Digital payment systems are not the exception to the rule and are subjected to attacks of all kinds. "In the digital world, the trust between service providers and consumers is crucial," according to Thierry Kneissler. "In TWINT's case, a large proportion of our costs are related to security. The risks to our reputation are immense, so we have to deliver impeccable service quality. Otherwise, we will lose our customers, and a company without customers does not tend to survive for very long. We are also subject to supervision by FINMA, which has granted us a payment licence, but remain totally independent from operators and service providers."
Which costs more?
While a cash transaction, strictly speaking, costs the consumer no more than the price of the product purchased, the same cannot be said for the merchant selling the product. Counting and transporting the cash to the bank takes time – and, as is well known, time is money. Add to that the cost of printing cash – i.e. buying the ink, depreciation of the machines, technological advances to counter counterfeiting – and "the price of a cash transaction is likely to be around 30 cents", according to Nicole Leyre. "The production costs for a batch of 1,000 bank notes is between 40 and 60 euros on average, with some notes more complicated to produce than others due to the integrated security features."
A card transaction, on the other hand, is always subject to a fee, which is generally passed on to the consumer via the price of a product or service. This "invisible tax" can amount to between 3% and 7%. Although these fees tend to be lower for debit than for credit cards, the costs remain the same at about 3 Swiss francs per transaction. This is why going from physical to purely digital is not necessarily cheaper.
Will mobile payment solutions not put paid to all other means of payment?
"I don't think so," says Thierry Kneissler. "Paying via your smartphone will just become just another way of executing transactions.

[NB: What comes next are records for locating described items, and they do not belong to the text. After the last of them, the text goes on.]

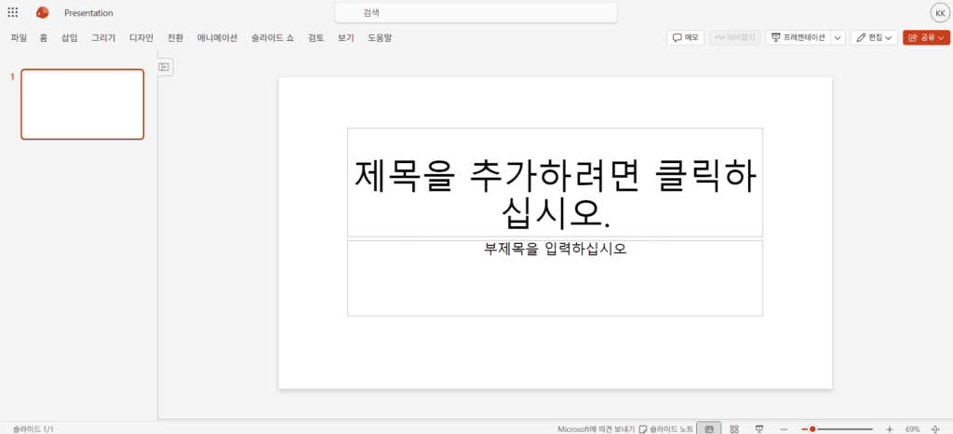Click the 메모 comments button
Screen dimensions: 953x434
686,37
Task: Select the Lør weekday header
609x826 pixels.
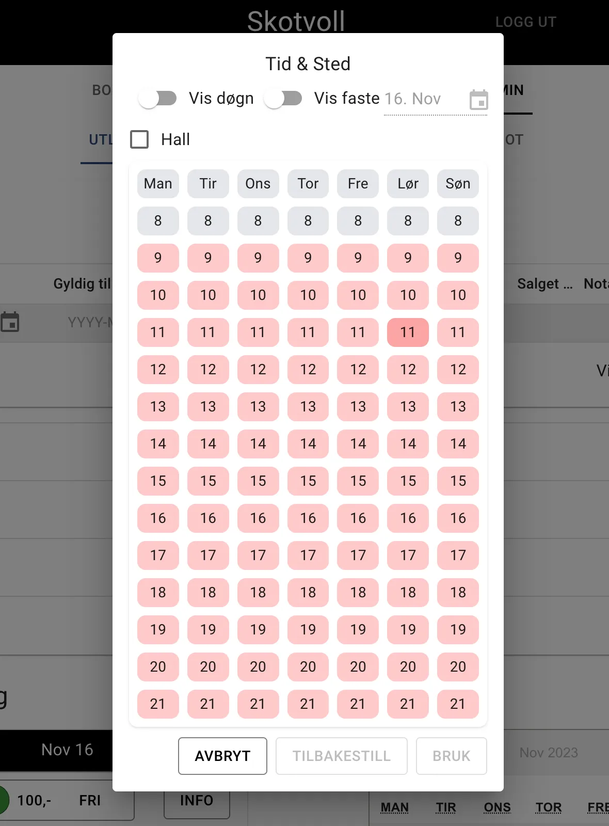Action: click(408, 184)
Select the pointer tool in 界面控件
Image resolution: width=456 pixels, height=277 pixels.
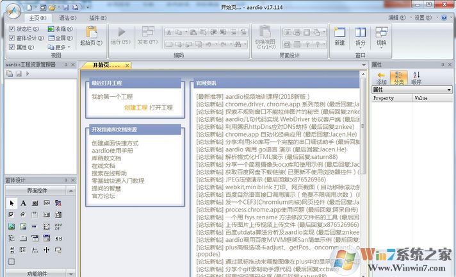tap(12, 203)
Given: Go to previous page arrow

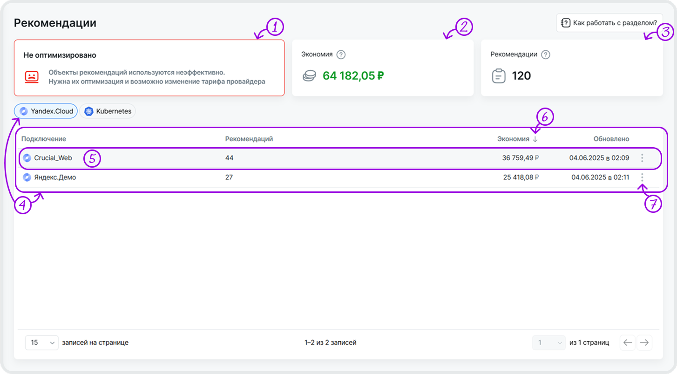Looking at the screenshot, I should (628, 343).
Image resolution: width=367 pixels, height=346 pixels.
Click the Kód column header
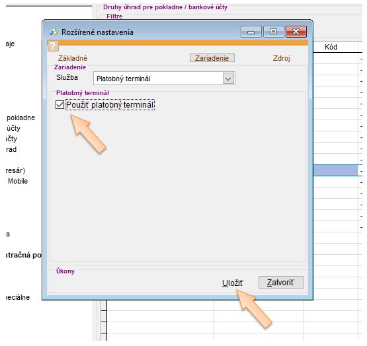pos(331,47)
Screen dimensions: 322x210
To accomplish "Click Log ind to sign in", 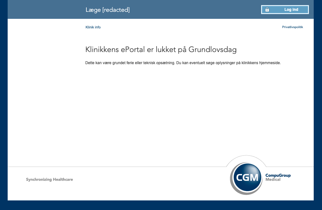I will 291,9.
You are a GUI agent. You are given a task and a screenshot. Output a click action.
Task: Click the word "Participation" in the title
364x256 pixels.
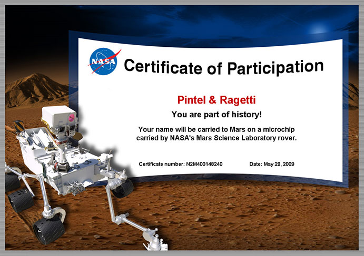pyautogui.click(x=274, y=67)
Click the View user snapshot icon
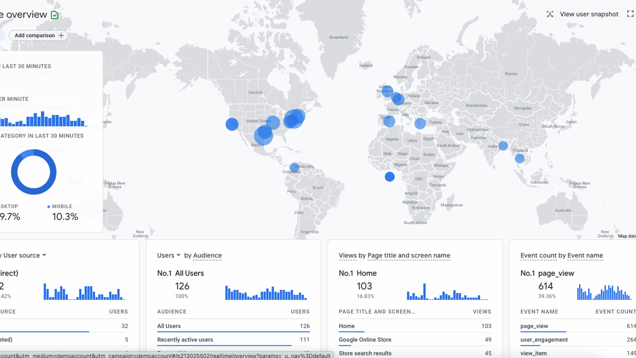The image size is (636, 358). coord(550,14)
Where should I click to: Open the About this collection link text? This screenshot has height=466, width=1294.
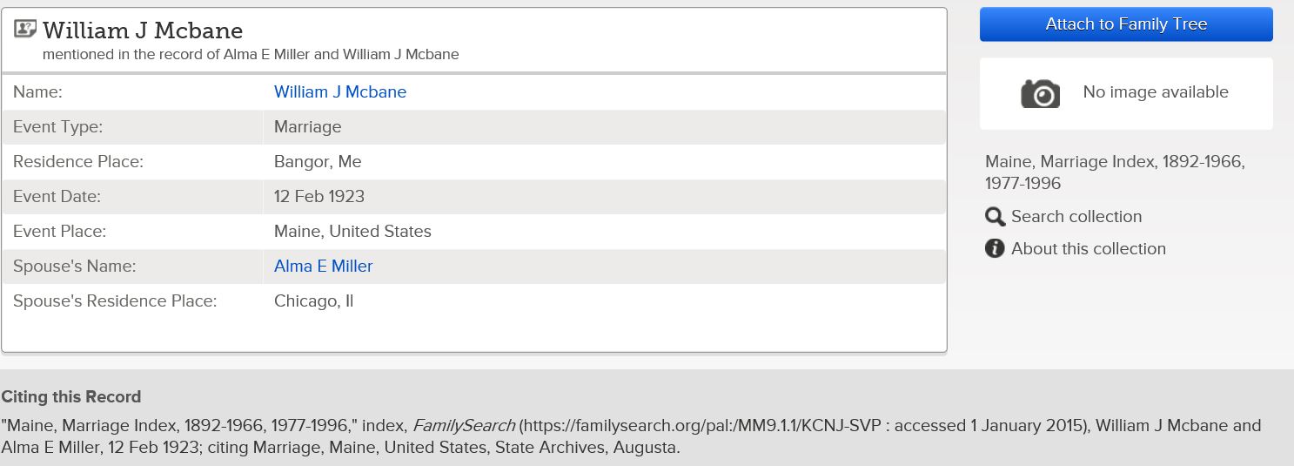pyautogui.click(x=1089, y=249)
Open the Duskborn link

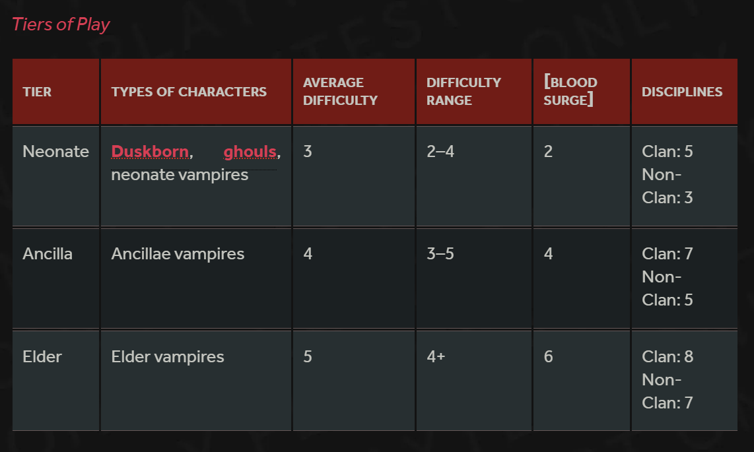(x=150, y=151)
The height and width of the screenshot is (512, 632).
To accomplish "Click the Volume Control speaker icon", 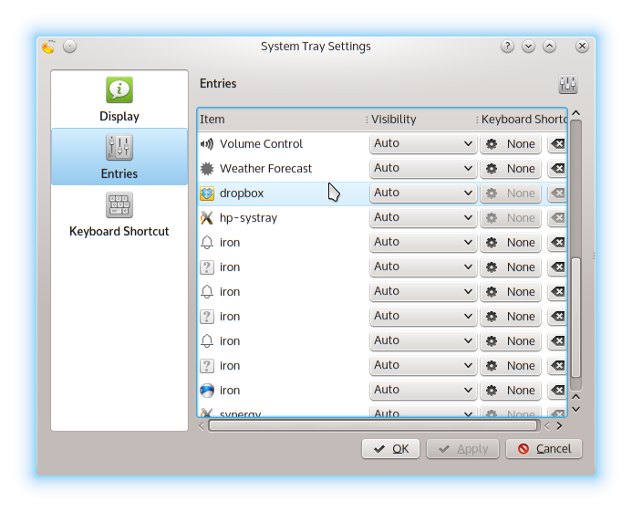I will (207, 144).
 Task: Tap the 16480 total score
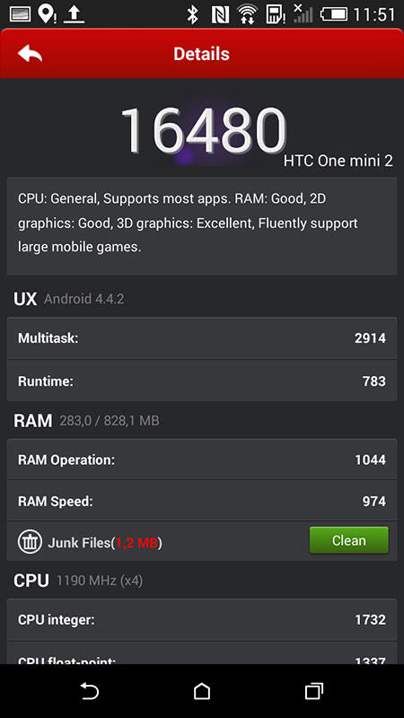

However, if people use the app simply as a substitute for e-banking or their wallets, its only added value is to make payments easier. So we need to offer additional services, which is something we are working on all the time. This is why innovation is a priority for us."
"Don't forget that in Switzerland, more than 99% of people have a bank account. Half the world's population doesn't," adds Nicole Leyre. "This is why cash will remain one of several payment methods, as will mobile payment."
Moreover, the multitude of players in the mobile payment market – mostly network operators – entails certain risks since they provide financial services outside the banking sector. "While transactions linked to a bank account can be retraced, those executed via other channels cannot be monitored, namely by central banks. They can also be discriminatory. In Africa, for instance, where the mobile payment market is developing rapidly, sellers and buyers can only complete transactions if they are with the same network operator." This is limiting the possibilities rather than expanding them.
And the winner is...
"Hard currency has been around for more than 2,500 years. It will without a doubt continue to exist, albeit in other shapes or forms," concludes Gero Jung. In this merciless war between physical and digital money, we can see a certain degree of rivalry between traditional banks and the fintech sector. However, both sides would no doubt have more to gain from collaborating peacefully than from competing. Physical and digital money are therefore likely to continue to coexist for a long time to come.